We have determined recovery from muscle relaxants using neuromuscular monitoring of the adductor pollicis brevis muscle. However, in such patients, the adductor pollicis monitoring method would not accurately represent the response of the pharyngeal muscles. Therefore, we consider that we should have administered sugammadex to antagonize the effects of the muscle relaxant completely. In addition, frequent postoperative aspiration of oral secretions was performed, but anticholinergic drugs were not used. However, an increase in postoperative oral secretions was observed, and it may have been necessary to consider using some anticholinergic agents even after surgery. Several reports indicate that perioperative oral care [25, 26] and oral chlorhexidine [27, 28] are effective in preventing postoperative pneumonia. We believe these interventions should also have been considered to prevent postoperative complications after oral surgery, especially in patients with chronically impaired swallowing and airway protection reflexes, as in this case.

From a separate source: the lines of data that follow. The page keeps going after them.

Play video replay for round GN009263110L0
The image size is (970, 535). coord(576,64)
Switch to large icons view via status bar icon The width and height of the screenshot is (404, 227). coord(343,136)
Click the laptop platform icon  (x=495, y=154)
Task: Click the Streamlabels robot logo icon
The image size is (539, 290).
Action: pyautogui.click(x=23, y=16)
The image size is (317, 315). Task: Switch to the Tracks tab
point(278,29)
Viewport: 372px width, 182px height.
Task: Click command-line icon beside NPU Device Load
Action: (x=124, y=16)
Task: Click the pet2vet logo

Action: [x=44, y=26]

In addition, Moebius syndrome may be associated with congenital heart disease, and cardiac abnormalities were observed in 33% of the patients in a study by Bell et al. [3]. Furthermore, there have been reports of deaths due to malignant hyperthermia [29]. Because of the variety and severity of complications, perioperative management of patients with Moebius syndrome requires various considerations.

This report presents only a single case, and further case studies are needed to establish appropriate anesthesia management for patients with Moebius syndrome. However, the preoperative measurement of the distance between the bilateral mandibular second molars carried out in this study may be useful in predicting preoperative intubation difficulties not only in patients with Moebius syndrome but also in patients with other diseases that involve oral abnormalities.

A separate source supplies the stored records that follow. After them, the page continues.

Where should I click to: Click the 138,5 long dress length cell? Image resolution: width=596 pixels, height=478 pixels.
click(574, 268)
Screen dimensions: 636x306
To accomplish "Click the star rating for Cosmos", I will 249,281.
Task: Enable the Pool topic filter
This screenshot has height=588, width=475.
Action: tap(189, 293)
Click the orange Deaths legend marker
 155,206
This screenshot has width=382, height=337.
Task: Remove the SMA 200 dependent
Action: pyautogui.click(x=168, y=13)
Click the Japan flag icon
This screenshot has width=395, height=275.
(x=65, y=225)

Moebius syndrome is a highly variable syndrome characterized by abducens nerve palsy and facial paralysis. Some of its most common features are paralysis of other cranial nerves and abnormal maxillofacial morphology, which increase the risk of difficulties in airway management, aspiration, and postoperative respiratory complications. It is important to accurately assess the pathology, symptoms, and anatomical abnormalities of each patient with Moebius syndrome in the preoperative period and to develop an optimal perioperative anesthesia plan for these patients.